Despite an increasing prevalence of falciparum parasites resistant to the recommended antimalarial treatment, artemisinin-based combination therapies (ACTs), in the greater Mekong subregion of South-East Asia[12] and in Rwanda in Africa,[13] the ACT first introduced into KwaZulu-Natal Province in 2001,[14] artemether-lumefantrine, remains highly efficacious in SA.[15] However, efficacy hinges on ensuring the correct dosage (Table 1), completion of the full treatment course, and ensuring that every dose is taken with at least 1.2 g of fat for optimal absorption of lumefantrine.[16] Currently in SA, artemether-lumefantrine, marketed as Coartem, is registered for use in patients weighing <65 kg, with the Coartem product information leaflet stating that 'No adequate experience has been acquired in the use of Coartem* in patients weighing more than 65 kg.' As there have been suggestions that patients weighing >85 kg are more susceptible to treatment failure, it is critical to ensure full adherence and fat co-administration in this cohort of patients. For patients weighing >85 kg, extending the treatment course to FIVE days is advised, administering FOUR tablets per dose, given twice daily for a total of 10 doses (off-label recommendation).

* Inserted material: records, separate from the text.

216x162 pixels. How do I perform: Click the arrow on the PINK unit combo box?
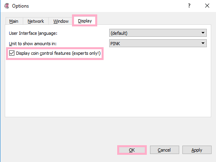203,43
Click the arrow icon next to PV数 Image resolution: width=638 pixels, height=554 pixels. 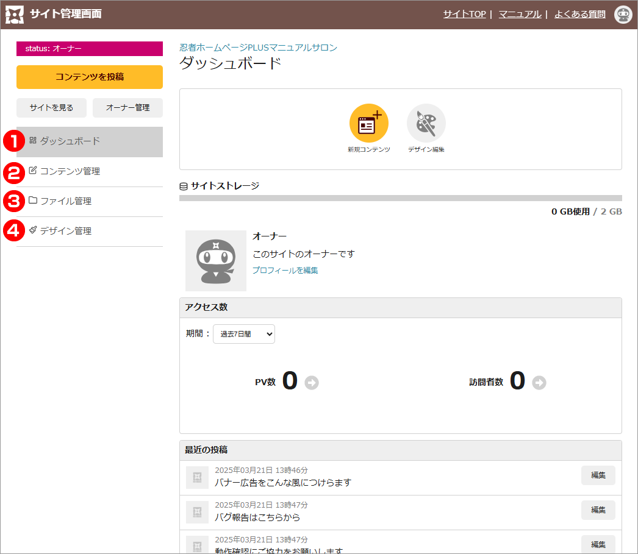[x=312, y=383]
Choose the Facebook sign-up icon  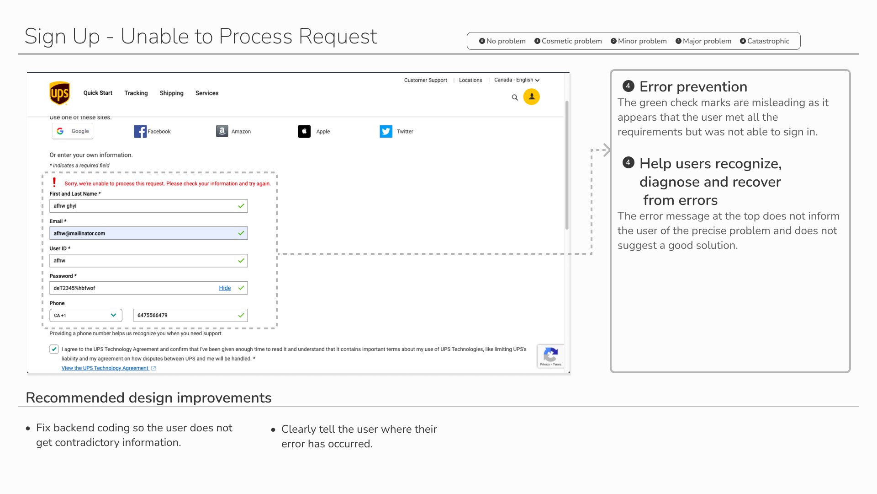click(140, 132)
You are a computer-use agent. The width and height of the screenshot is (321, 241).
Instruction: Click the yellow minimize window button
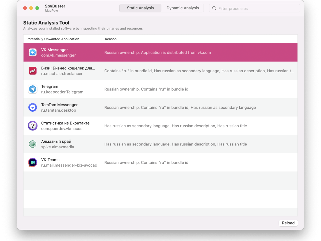[x=31, y=8]
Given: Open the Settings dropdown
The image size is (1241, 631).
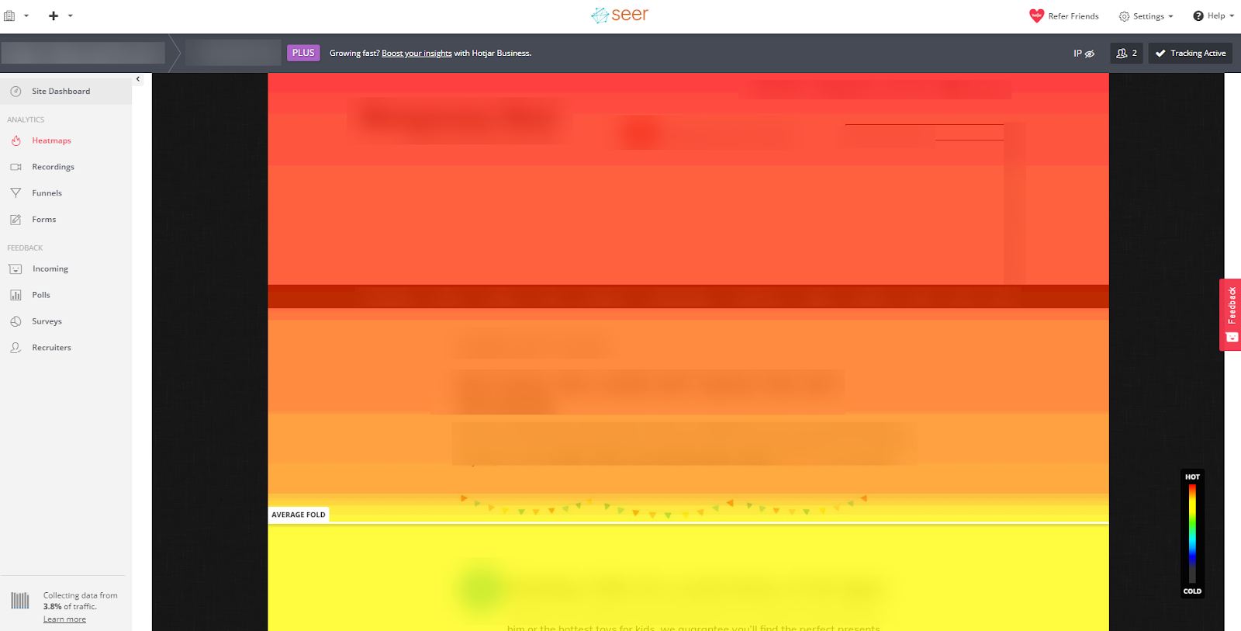Looking at the screenshot, I should 1146,16.
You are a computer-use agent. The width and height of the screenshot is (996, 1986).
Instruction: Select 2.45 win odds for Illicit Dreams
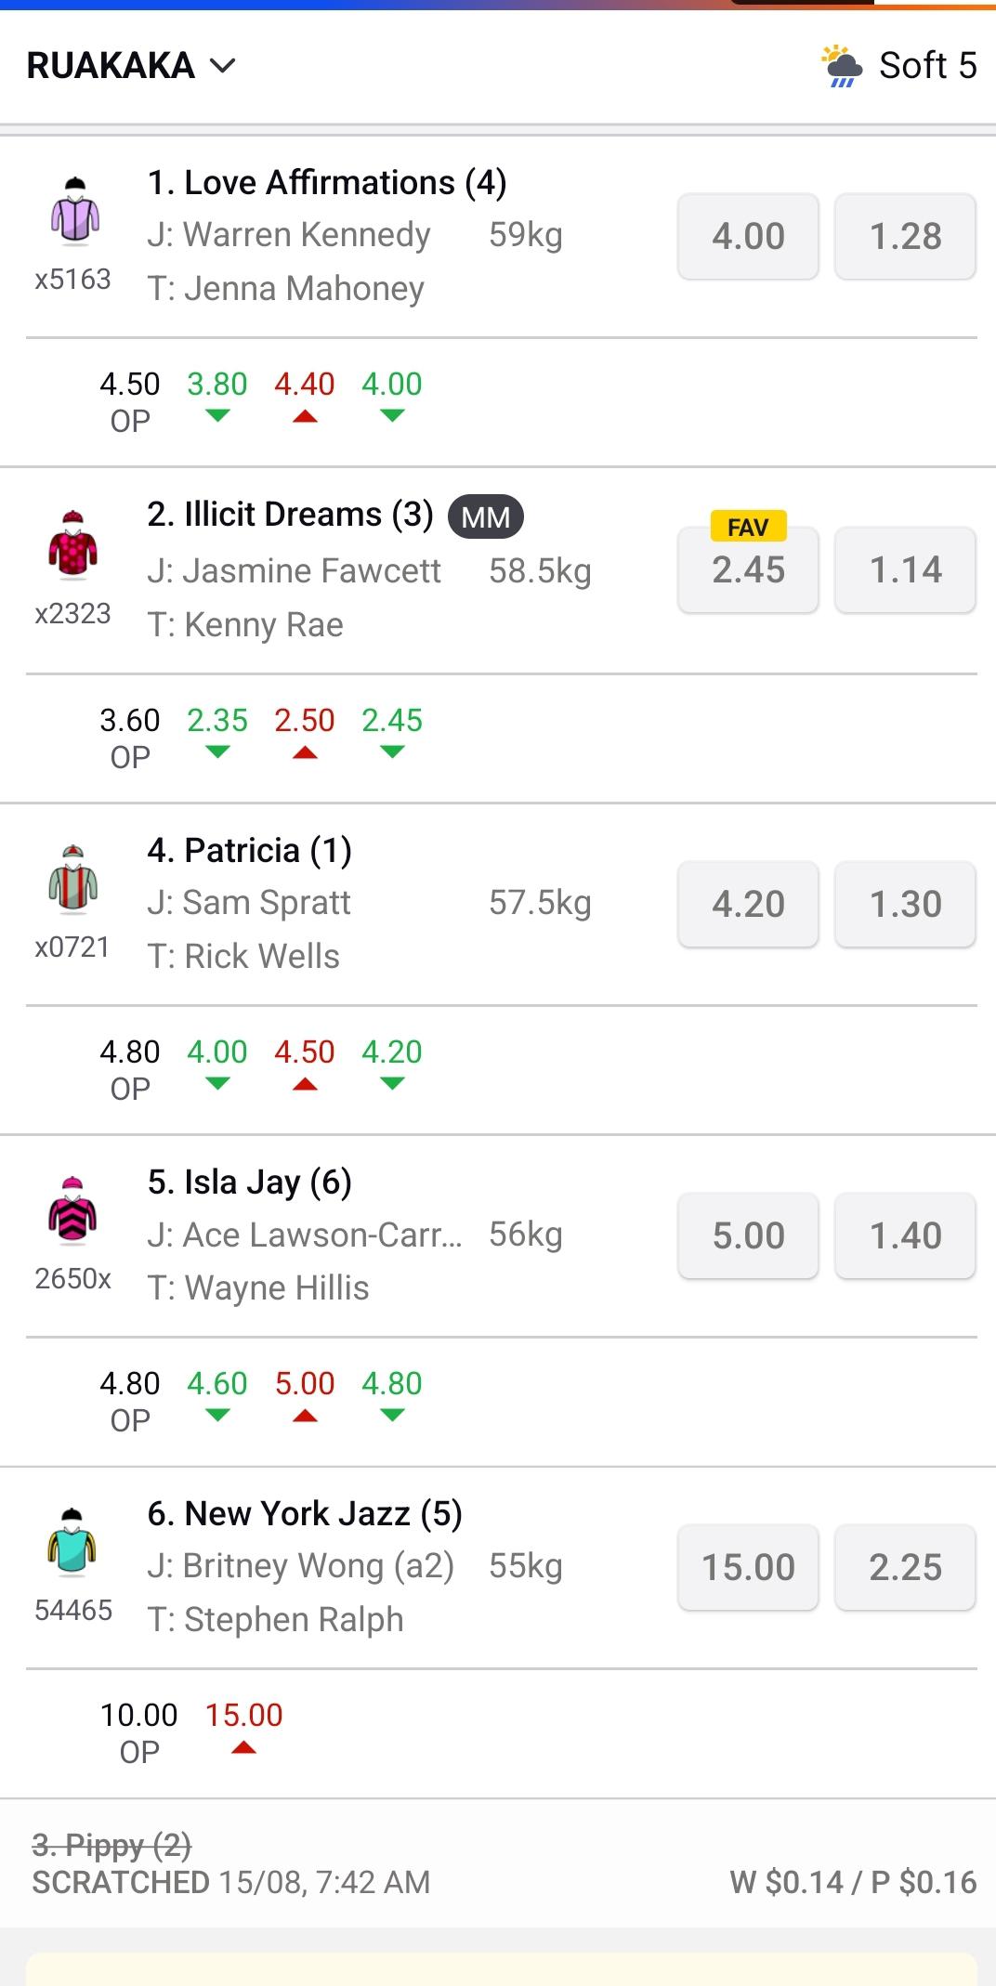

In addition, it should be noted that some population groups that are often excluded from clinical trials, such as pregnant women and infants, those with comorbidities (e.g. malnutrition) and/or those taking concomitant medication (e.g. efavirenz, rifampicin), may be at increased risk of suboptimal antimalarial exposure and a poorer response to treatment.[17-20] Particularly careful attention should therefore be paid to ensuring their full adherence and monitoring their response to treatment. The use of oral quinine for the treatment of uncomplicated malaria is strongly discouraged, and it should only be used in patients allergic to artemether-lumefantrine.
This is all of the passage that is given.